Task description ▸ Can you repeat every line of this listing exactly as it appears?

Provided information ▸
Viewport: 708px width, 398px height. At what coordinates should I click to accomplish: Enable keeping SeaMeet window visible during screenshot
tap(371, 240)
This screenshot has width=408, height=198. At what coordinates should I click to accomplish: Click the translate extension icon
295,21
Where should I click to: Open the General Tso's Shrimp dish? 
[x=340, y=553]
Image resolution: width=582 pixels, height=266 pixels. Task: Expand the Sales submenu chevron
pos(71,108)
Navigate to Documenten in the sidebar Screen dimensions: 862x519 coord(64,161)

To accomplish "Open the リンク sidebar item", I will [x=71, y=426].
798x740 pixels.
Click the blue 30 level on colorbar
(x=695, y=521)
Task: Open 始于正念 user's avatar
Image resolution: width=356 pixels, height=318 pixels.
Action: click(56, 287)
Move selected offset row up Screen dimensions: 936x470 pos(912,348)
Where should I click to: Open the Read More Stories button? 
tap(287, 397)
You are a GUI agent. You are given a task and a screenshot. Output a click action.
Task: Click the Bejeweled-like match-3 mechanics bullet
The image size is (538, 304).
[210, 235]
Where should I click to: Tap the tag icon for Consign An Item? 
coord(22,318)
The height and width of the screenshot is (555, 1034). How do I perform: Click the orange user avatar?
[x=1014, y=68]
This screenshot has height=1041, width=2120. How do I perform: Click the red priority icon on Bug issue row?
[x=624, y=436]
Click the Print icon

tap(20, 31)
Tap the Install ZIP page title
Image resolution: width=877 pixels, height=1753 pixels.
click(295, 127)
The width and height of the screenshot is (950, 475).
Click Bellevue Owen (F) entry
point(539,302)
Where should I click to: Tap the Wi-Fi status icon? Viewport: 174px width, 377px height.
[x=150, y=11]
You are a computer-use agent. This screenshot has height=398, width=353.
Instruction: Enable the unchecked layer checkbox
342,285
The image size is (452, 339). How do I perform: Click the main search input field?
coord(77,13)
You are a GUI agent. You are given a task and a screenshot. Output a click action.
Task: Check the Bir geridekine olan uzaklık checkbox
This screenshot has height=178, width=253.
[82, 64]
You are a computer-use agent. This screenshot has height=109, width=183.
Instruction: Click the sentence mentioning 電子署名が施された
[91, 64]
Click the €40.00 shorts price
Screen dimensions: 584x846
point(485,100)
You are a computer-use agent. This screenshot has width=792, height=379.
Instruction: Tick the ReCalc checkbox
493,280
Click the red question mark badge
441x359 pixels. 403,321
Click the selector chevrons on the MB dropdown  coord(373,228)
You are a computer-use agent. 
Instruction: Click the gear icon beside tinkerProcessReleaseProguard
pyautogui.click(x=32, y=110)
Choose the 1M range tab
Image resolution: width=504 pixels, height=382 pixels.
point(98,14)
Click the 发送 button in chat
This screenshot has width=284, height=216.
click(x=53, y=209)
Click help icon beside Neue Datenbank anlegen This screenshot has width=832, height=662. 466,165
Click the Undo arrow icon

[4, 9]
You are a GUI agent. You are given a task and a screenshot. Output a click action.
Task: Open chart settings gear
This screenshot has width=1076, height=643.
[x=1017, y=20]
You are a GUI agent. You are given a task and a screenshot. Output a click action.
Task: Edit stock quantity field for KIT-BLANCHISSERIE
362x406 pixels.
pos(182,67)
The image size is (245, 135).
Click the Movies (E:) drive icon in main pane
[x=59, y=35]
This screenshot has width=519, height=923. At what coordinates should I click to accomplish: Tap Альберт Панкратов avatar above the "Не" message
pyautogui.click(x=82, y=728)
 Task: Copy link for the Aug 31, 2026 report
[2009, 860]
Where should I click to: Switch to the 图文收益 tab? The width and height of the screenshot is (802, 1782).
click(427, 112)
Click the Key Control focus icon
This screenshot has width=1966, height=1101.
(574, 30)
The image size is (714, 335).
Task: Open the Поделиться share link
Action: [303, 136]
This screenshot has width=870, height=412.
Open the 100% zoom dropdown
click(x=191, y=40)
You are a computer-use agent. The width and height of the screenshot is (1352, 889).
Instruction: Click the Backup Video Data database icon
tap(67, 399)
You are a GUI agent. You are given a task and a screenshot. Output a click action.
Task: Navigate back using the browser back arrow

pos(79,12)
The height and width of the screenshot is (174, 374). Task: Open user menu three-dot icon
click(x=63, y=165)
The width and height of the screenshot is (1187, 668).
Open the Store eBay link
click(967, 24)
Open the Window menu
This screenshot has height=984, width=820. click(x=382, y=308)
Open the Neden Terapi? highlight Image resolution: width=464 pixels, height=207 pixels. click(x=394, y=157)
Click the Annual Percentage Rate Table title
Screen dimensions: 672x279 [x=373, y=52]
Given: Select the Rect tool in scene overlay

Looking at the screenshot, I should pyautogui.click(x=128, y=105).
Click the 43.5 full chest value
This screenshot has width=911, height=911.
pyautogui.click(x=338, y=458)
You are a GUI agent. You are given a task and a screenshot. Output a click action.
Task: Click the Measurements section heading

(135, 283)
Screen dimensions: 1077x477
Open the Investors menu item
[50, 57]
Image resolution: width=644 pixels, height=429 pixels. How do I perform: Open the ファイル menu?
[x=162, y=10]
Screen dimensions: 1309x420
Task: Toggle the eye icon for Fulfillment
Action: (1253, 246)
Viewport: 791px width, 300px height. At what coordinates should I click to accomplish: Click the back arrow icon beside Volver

Reply ▸
Viewport: 708px width, 398px height. At what coordinates should I click to accomplish: Enable keeping SeaMeet window visible during screenshot
tap(371, 240)
This screenshot has width=408, height=198. At what coordinates should I click to accomplish: Click the translate extension icon
295,21
Where should I click to: Open the General Tso's Shrimp dish? 
[x=340, y=553]
Image resolution: width=582 pixels, height=266 pixels. Task: Expand the Sales submenu chevron
pos(71,108)
Navigate to Documenten in the sidebar Screen dimensions: 862x519 coord(64,161)

To accomplish "Open the リンク sidebar item", I will [x=71, y=426].
798x740 pixels.
Click the blue 30 level on colorbar
(x=695, y=521)
Task: Open 始于正念 user's avatar
Image resolution: width=356 pixels, height=318 pixels.
Action: click(56, 287)
Move selected offset row up Screen dimensions: 936x470 pos(912,348)
Where should I click to: Open the Read More Stories button? 
tap(287, 397)
You are a GUI agent. You are given a task and a screenshot. Output a click action.
Task: Click the Bejeweled-like match-3 mechanics bullet
The image size is (538, 304).
[210, 235]
Where should I click to: Tap the tag icon for Consign An Item? 
coord(22,318)
The height and width of the screenshot is (555, 1034). How do I perform: Click the orange user avatar?
[x=1014, y=68]
This screenshot has height=1041, width=2120. How do I perform: Click the red priority icon on Bug issue row?
[x=624, y=436]
Click the Print icon

tap(20, 31)
Tap the Install ZIP page title
Image resolution: width=877 pixels, height=1753 pixels.
click(295, 127)
The width and height of the screenshot is (950, 475).
Click Bellevue Owen (F) entry
point(539,302)
Where should I click to: Tap the Wi-Fi status icon? Viewport: 174px width, 377px height.
[x=150, y=11]
You are a computer-use agent. This screenshot has height=398, width=353.
Instruction: Enable the unchecked layer checkbox
342,285
The image size is (452, 339). How do I perform: Click the main search input field?
coord(77,13)
You are a GUI agent. You are given a task and a screenshot. Output a click action.
Task: Check the Bir geridekine olan uzaklık checkbox
This screenshot has height=178, width=253.
[82, 64]
You are a computer-use agent. This screenshot has height=109, width=183.
Instruction: Click the sentence mentioning 電子署名が施された
[91, 64]
Click the €40.00 shorts price
Screen dimensions: 584x846
point(485,100)
You are a computer-use agent. This screenshot has width=792, height=379.
Instruction: Tick the ReCalc checkbox
493,280
Click the red question mark badge
441x359 pixels. 403,321
Click the selector chevrons on the MB dropdown  coord(373,228)
You are a computer-use agent. 
Instruction: Click the gear icon beside tinkerProcessReleaseProguard
pyautogui.click(x=32, y=110)
Choose the 1M range tab
Image resolution: width=504 pixels, height=382 pixels.
point(98,14)
Click the 发送 button in chat
This screenshot has width=284, height=216.
click(x=53, y=209)
Click help icon beside Neue Datenbank anlegen This screenshot has width=832, height=662. 466,165
Click the Undo arrow icon

[4, 9]
You are a GUI agent. You are given a task and a screenshot. Output a click action.
Task: Open chart settings gear
This screenshot has width=1076, height=643.
[x=1017, y=20]
You are a GUI agent. You are given a task and a screenshot. Output a click action.
Task: Edit stock quantity field for KIT-BLANCHISSERIE
362x406 pixels.
pos(182,67)
The image size is (245, 135).
Click the Movies (E:) drive icon in main pane
[x=59, y=35]
This screenshot has width=519, height=923. At what coordinates should I click to accomplish: Tap Альберт Панкратов avatar above the "Не" message
pyautogui.click(x=82, y=728)
 Task: Copy link for the Aug 31, 2026 report
[2009, 860]
Where should I click to: Switch to the 图文收益 tab? The width and height of the screenshot is (802, 1782).
click(427, 112)
Click the Key Control focus icon
This screenshot has width=1966, height=1101.
(574, 30)
The image size is (714, 335).
Task: Open the Поделиться share link
Action: [303, 136]
This screenshot has width=870, height=412.
Open the 100% zoom dropdown
click(x=191, y=40)
You are a computer-use agent. The width and height of the screenshot is (1352, 889).
Instruction: Click the Backup Video Data database icon
tap(67, 399)
You are a GUI agent. You are given a task and a screenshot. Output a click action.
Task: Navigate back using the browser back arrow

pos(79,12)
The height and width of the screenshot is (174, 374). Task: Open user menu three-dot icon
click(x=63, y=165)
The width and height of the screenshot is (1187, 668).
Open the Store eBay link
click(967, 24)
Open the Window menu
This screenshot has height=984, width=820. click(x=382, y=308)
Open the Neden Terapi? highlight Image resolution: width=464 pixels, height=207 pixels. click(x=394, y=157)
Click the Annual Percentage Rate Table title
Screen dimensions: 672x279 [x=373, y=52]
Given: Select the Rect tool in scene overlay

Looking at the screenshot, I should pyautogui.click(x=128, y=105).
Click the 43.5 full chest value
This screenshot has width=911, height=911.
pyautogui.click(x=338, y=458)
You are a GUI agent. You are given a task and a screenshot. Output a click action.
Task: Click the Measurements section heading

(135, 283)
Screen dimensions: 1077x477
Open the Investors menu item
[50, 57]
Image resolution: width=644 pixels, height=429 pixels. How do I perform: Open the ファイル menu?
[x=162, y=10]
Screen dimensions: 1309x420
Task: Toggle the eye icon for Fulfillment
Action: (1253, 246)
Viewport: 791px width, 300px height. At what coordinates should I click to accomplish: Click the back arrow icon beside Volver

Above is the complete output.